Pharmalot: Why did you pursue such a bill? What's the point? Catania: I've had other big pharma bills. One was about transparency for pharmacy benefit managers and another, which wasn't successful, about excessive pricing. But I've also been concerned with safety and I feel the federal government is asleep at the wheel. There's an onslaught of marketing and DDMAC (the FDA division that monitors promotional activities) sends letters and they're sometimes ignored. Or there's a slap. All I'm trying to accomplish is to give citizens a fair chance when it comes to the kind of information that is disseminated. This is one way.
Pharmalot: I've read each rep will have to pay $2,500 for a license and have at least a college degree. How'd you come up with that. Catania: No, the $2,500 figure is wrong. It's absolutely ridiculous. Physicians only pay $500 for a license and it will have to be decided by the Board of Pharmacy. And we never insisted on a college degree, only a certificate from an institution of higher learning. That also has to be worked out.
Pharmalot: Procedural matters aside, how is this supposed to work in the real world? Catania: Right now, if a physician or prescriber feels a sales rep has been offering false or misleading information or efforts, nothing may be said. But going forward, the physician will have a place to go.
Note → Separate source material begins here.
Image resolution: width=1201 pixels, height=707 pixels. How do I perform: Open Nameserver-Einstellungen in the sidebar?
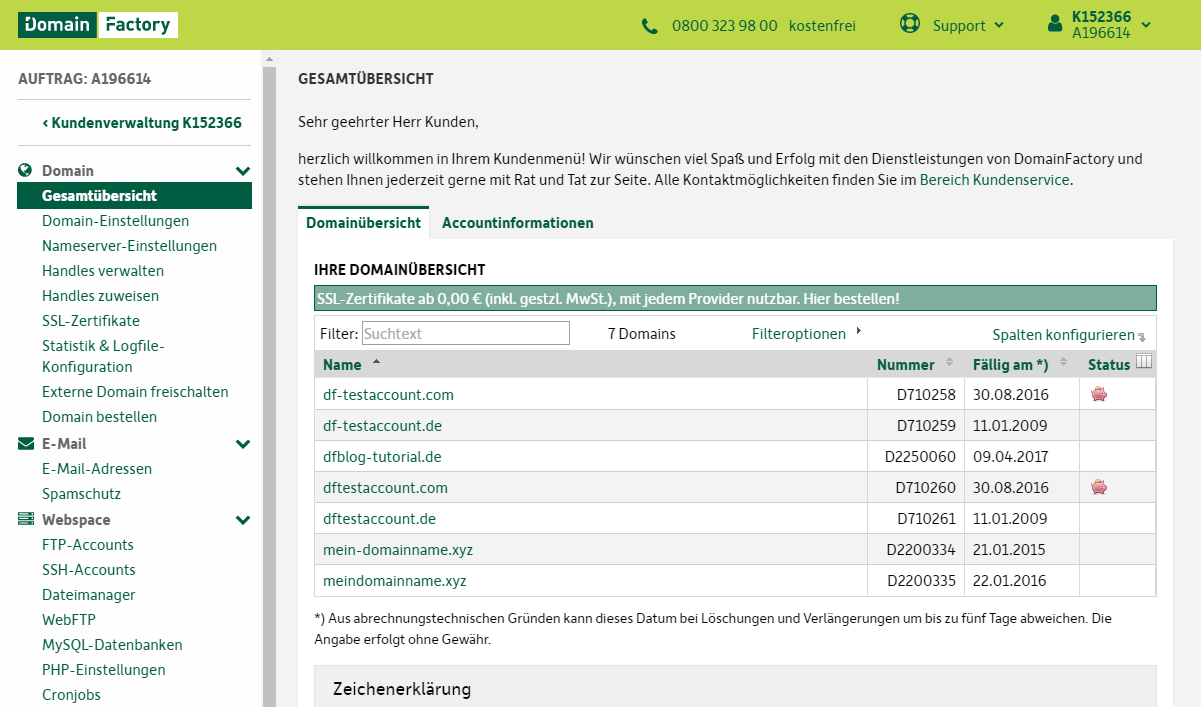(x=129, y=246)
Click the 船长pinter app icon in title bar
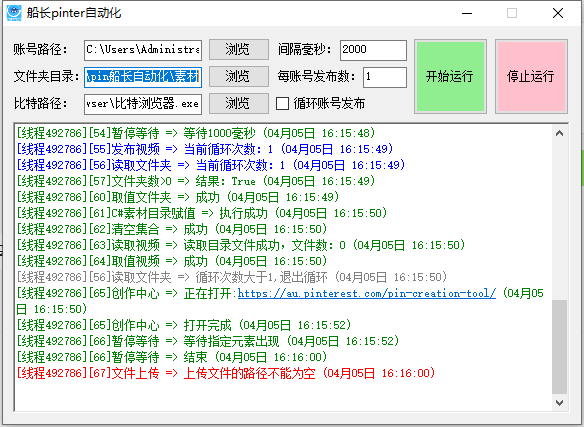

They can't go to DDMAC. And so our Board of Pharmacy is going to be charged with creating a code of conduct and enforcing regulations...There'll be the usual process where the board determines those things, public hearings, for instance. And pharma can be part of that process should they wish to comment.
Pharmalot: Sales reps are under a lot of pressure to make numbers. If they don't make them, they can be gone. And some docs may not be too concerned with what they hear, anyway. How do you address that? Catania: I'm not saying the bill is perfect. We have a big task ahead of us and industry will do everything it can to make sure we're not successful. But there is a breach between ethics and practice, and we're trying to close that breach. We're just trying to move the ship in the direction of greater transparency and a less paternalistic system....
...One thing to remember is that we're on the corner of Main Street and Main Street - much of the country pays attention to what happens here. And with industry exerting so much influence on the federal government, the states are increasingly left to their own devices. So this may start a trend with states pursuing similar legislation.
Pharmalot: You expect the mayor will sign this? Catania: Yes, we - the council - received two letters of support. From there, Congress has to approve, but I don't anticipate a problem. So I would expect the bill to become law within three to six months. And then the test begins.